Posted originally on robinjarossi.com 22 3 18
I do some work as a book editor. This month has seen the publication of a memoir I helped to prepare that was one of the most shocking and disturbing I have ever read.
Playland: Secrets of a Forgotten Scandal is by Anthony Daly. It recounts how as a young man in Ulster of the 1970s he fled the Troubles and came to London.
A book lover, he got a job in Foyles. Then his story took a dark turn.
He was swindled out of his money and found himself in Playland, a notorious games arcade on Piccadilly Circus. Here he was befriended by two men, one posh, one not.
Playland exposes the seedy side of the 1970s
They were charming and concerned about him. Accepting their offer of a meal and a loan, he joins them. However, he is drugged and raped, and then blackmailed into becoming a male prostitute.
He is beaten, abused and forced to gratify high-ranking politicians at sordid parties. It is a brutal and terrifying existence. Daly drowns out the trauma of it by taking all the drugs and drink he can get.
Despite the squalor and cruelty he depicts, the author writes tenderly and evocatively about the period and the lads he befriended on the Dilly. In particular, his friendship with the reckless Damie is painfully moving.

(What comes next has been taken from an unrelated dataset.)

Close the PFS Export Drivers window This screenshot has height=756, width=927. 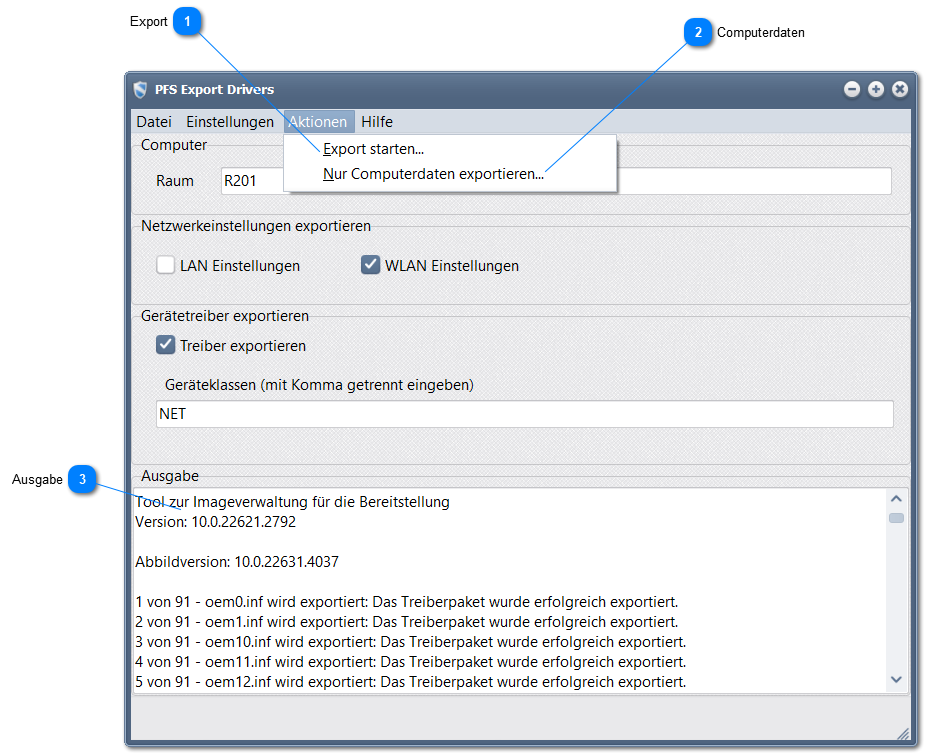coord(900,90)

A brave account by Anthony Daly
However, it is also a shattering exposé of the period and how well-organised paedophile networks operate. From the old Etonian who pimped Daly and others out to privileged predators, to the near impunity of the vile abusers, the book will make most readers gasp.
For an extract, see this piece in the Mirror. Be warned: it is strong stuff.
There is a tendency among some politicians and newspapers to doubt some of these accounts because one or two people have been discredited for claiming they were abused.
Jimmy Savile, Barry Bennell and the rest
However, very few meaningful sentences were ever served by those running the depraved sex trade around Playland at the time. The privileged corrupters got away with it. That’s why it is brave and vital that people like Anthony Daly, who has given an account of his nightmare to the Metropolitan Police, finally tell their stories.
If nobody ever courageously spoke out in such circumstances, we would never have heard the truth about Jimmy Savile, Barry Bennell and many others.
As Daly says in the book, for him to forget the young people he encountered – those who survived and those who didn’t – would be a ‘kind of mental murder’. I think he’s right.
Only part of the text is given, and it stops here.